[Pixel coordinate grounding data]
* * *
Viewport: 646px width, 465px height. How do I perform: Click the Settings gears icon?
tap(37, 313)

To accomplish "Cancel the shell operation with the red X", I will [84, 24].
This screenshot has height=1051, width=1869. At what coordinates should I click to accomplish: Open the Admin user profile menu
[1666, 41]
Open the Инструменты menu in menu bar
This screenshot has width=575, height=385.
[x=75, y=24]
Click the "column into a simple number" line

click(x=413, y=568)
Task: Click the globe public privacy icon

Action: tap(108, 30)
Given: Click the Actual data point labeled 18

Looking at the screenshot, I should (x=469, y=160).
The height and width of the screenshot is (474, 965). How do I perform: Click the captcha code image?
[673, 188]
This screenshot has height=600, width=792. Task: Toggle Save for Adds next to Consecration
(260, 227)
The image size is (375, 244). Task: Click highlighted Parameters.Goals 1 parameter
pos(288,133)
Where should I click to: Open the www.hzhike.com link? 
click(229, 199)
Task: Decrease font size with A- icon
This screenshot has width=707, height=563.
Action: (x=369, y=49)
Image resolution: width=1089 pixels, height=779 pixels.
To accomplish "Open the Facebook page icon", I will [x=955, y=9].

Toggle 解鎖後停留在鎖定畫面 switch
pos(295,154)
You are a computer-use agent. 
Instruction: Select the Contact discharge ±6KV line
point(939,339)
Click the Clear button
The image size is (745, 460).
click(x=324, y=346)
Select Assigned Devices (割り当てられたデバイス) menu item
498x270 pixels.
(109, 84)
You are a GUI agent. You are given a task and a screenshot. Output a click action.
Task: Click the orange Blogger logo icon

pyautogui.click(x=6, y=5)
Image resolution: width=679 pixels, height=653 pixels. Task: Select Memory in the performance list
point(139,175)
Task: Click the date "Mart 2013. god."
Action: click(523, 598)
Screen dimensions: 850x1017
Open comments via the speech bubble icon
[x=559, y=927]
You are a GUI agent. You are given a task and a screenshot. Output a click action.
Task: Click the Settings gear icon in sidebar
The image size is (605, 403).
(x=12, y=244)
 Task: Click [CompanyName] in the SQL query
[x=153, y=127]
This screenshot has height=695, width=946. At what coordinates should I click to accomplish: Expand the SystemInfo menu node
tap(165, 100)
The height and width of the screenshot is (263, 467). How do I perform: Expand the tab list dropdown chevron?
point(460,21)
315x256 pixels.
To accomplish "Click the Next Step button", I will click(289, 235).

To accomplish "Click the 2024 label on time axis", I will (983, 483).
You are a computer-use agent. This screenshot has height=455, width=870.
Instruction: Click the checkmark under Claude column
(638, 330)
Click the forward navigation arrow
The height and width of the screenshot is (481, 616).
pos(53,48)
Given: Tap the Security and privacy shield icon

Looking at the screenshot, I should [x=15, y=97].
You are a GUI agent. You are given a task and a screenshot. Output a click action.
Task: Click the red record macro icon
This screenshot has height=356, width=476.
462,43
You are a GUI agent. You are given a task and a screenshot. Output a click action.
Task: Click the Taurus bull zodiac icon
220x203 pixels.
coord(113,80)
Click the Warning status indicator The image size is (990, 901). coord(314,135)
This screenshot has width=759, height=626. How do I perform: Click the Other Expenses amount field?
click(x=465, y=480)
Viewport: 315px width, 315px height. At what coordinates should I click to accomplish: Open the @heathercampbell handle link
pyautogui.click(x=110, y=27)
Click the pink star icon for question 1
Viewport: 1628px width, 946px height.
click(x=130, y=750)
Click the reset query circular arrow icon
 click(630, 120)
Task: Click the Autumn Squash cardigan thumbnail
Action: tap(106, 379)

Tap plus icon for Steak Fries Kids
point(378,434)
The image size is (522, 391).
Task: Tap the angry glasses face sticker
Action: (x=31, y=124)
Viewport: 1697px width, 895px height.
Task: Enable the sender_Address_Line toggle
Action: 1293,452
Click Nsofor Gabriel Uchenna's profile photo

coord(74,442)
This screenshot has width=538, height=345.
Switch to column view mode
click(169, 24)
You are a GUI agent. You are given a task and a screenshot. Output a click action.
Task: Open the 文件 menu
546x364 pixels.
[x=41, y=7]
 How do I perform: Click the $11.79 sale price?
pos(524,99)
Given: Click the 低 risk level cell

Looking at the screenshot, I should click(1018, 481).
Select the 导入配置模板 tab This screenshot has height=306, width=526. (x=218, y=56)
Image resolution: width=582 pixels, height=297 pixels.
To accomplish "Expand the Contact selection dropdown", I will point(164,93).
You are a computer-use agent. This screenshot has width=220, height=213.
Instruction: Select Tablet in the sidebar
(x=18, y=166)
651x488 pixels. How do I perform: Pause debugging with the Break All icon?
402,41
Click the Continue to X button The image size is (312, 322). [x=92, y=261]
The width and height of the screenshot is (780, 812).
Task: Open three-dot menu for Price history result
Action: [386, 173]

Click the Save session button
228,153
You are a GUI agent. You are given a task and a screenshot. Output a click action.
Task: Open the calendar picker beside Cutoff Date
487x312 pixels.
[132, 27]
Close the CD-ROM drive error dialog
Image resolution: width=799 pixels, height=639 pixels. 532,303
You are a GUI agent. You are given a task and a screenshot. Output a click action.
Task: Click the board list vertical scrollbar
* * *
- _WHAT IS NEEDED_
Quote each line of the data above exactly as written.

- _YOUR RESPONSE_
Viewport: 646px width, 465px height. How do I perform: Click the Settings gears icon?
tap(37, 313)

To accomplish "Cancel the shell operation with the red X", I will [84, 24].
This screenshot has height=1051, width=1869. At what coordinates should I click to accomplish: Open the Admin user profile menu
[1666, 41]
Open the Инструменты menu in menu bar
This screenshot has width=575, height=385.
[x=75, y=24]
Click the "column into a simple number" line

click(x=413, y=568)
Task: Click the globe public privacy icon

Action: tap(108, 30)
Given: Click the Actual data point labeled 18

Looking at the screenshot, I should (x=469, y=160).
The height and width of the screenshot is (474, 965). How do I perform: Click the captcha code image?
[673, 188]
This screenshot has height=600, width=792. Task: Toggle Save for Adds next to Consecration
(260, 227)
The image size is (375, 244). Task: Click highlighted Parameters.Goals 1 parameter
pos(288,133)
Where should I click to: Open the www.hzhike.com link? 
click(229, 199)
Task: Decrease font size with A- icon
This screenshot has width=707, height=563.
Action: (x=369, y=49)
Image resolution: width=1089 pixels, height=779 pixels.
To accomplish "Open the Facebook page icon", I will [x=955, y=9].

Toggle 解鎖後停留在鎖定畫面 switch
pos(295,154)
You are a computer-use agent. 
Instruction: Select the Contact discharge ±6KV line
point(939,339)
Click the Clear button
The image size is (745, 460).
click(x=324, y=346)
Select Assigned Devices (割り当てられたデバイス) menu item
498x270 pixels.
(109, 84)
You are a GUI agent. You are given a task and a screenshot. Output a click action.
Task: Click the orange Blogger logo icon

pyautogui.click(x=6, y=5)
Image resolution: width=679 pixels, height=653 pixels. Task: Select Memory in the performance list
point(139,175)
Task: Click the date "Mart 2013. god."
Action: click(523, 598)
Screen dimensions: 850x1017
Open comments via the speech bubble icon
[x=559, y=927]
You are a GUI agent. You are given a task and a screenshot. Output a click action.
Task: Click the Settings gear icon in sidebar
The image size is (605, 403).
(x=12, y=244)
 Task: Click [CompanyName] in the SQL query
[x=153, y=127]
This screenshot has height=695, width=946. At what coordinates should I click to accomplish: Expand the SystemInfo menu node
tap(165, 100)
The height and width of the screenshot is (263, 467). How do I perform: Expand the tab list dropdown chevron?
point(460,21)
315x256 pixels.
To accomplish "Click the Next Step button", I will click(289, 235).

To accomplish "Click the 2024 label on time axis", I will (983, 483).
You are a computer-use agent. This screenshot has height=455, width=870.
Instruction: Click the checkmark under Claude column
(638, 330)
Click the forward navigation arrow
The height and width of the screenshot is (481, 616).
pos(53,48)
Given: Tap the Security and privacy shield icon

Looking at the screenshot, I should [x=15, y=97].
You are a GUI agent. You are given a task and a screenshot. Output a click action.
Task: Click the red record macro icon
This screenshot has height=356, width=476.
462,43
You are a GUI agent. You are given a task and a screenshot. Output a click action.
Task: Click the Taurus bull zodiac icon
220x203 pixels.
coord(113,80)
Click the Warning status indicator The image size is (990, 901). coord(314,135)
This screenshot has width=759, height=626. How do I perform: Click the Other Expenses amount field?
click(x=465, y=480)
Viewport: 315px width, 315px height. At what coordinates should I click to accomplish: Open the @heathercampbell handle link
pyautogui.click(x=110, y=27)
Click the pink star icon for question 1
Viewport: 1628px width, 946px height.
click(x=130, y=750)
Click the reset query circular arrow icon
 click(630, 120)
Task: Click the Autumn Squash cardigan thumbnail
Action: tap(106, 379)

Tap plus icon for Steak Fries Kids
point(378,434)
The image size is (522, 391).
Task: Tap the angry glasses face sticker
Action: (x=31, y=124)
Viewport: 1697px width, 895px height.
Task: Enable the sender_Address_Line toggle
Action: 1293,452
Click Nsofor Gabriel Uchenna's profile photo

coord(74,442)
This screenshot has width=538, height=345.
Switch to column view mode
click(169, 24)
You are a GUI agent. You are given a task and a screenshot. Output a click action.
Task: Open the 文件 menu
546x364 pixels.
[x=41, y=7]
 How do I perform: Click the $11.79 sale price?
pos(524,99)
Given: Click the 低 risk level cell

Looking at the screenshot, I should click(1018, 481).
Select the 导入配置模板 tab This screenshot has height=306, width=526. (x=218, y=56)
Image resolution: width=582 pixels, height=297 pixels.
To accomplish "Expand the Contact selection dropdown", I will point(164,93).
You are a computer-use agent. This screenshot has width=220, height=213.
Instruction: Select Tablet in the sidebar
(x=18, y=166)
651x488 pixels. How do I perform: Pause debugging with the Break All icon?
402,41
Click the Continue to X button The image size is (312, 322). [x=92, y=261]
The width and height of the screenshot is (780, 812).
Task: Open three-dot menu for Price history result
Action: [386, 173]

Click the Save session button
228,153
You are a GUI agent. You are given a task and a screenshot. Output a click action.
Task: Open the calendar picker beside Cutoff Date
487x312 pixels.
[132, 27]
Close the CD-ROM drive error dialog
Image resolution: width=799 pixels, height=639 pixels. 532,303
You are a GUI agent. You are given a task and a screenshot. Output a click action.
Task: Click the board list vertical scrollbar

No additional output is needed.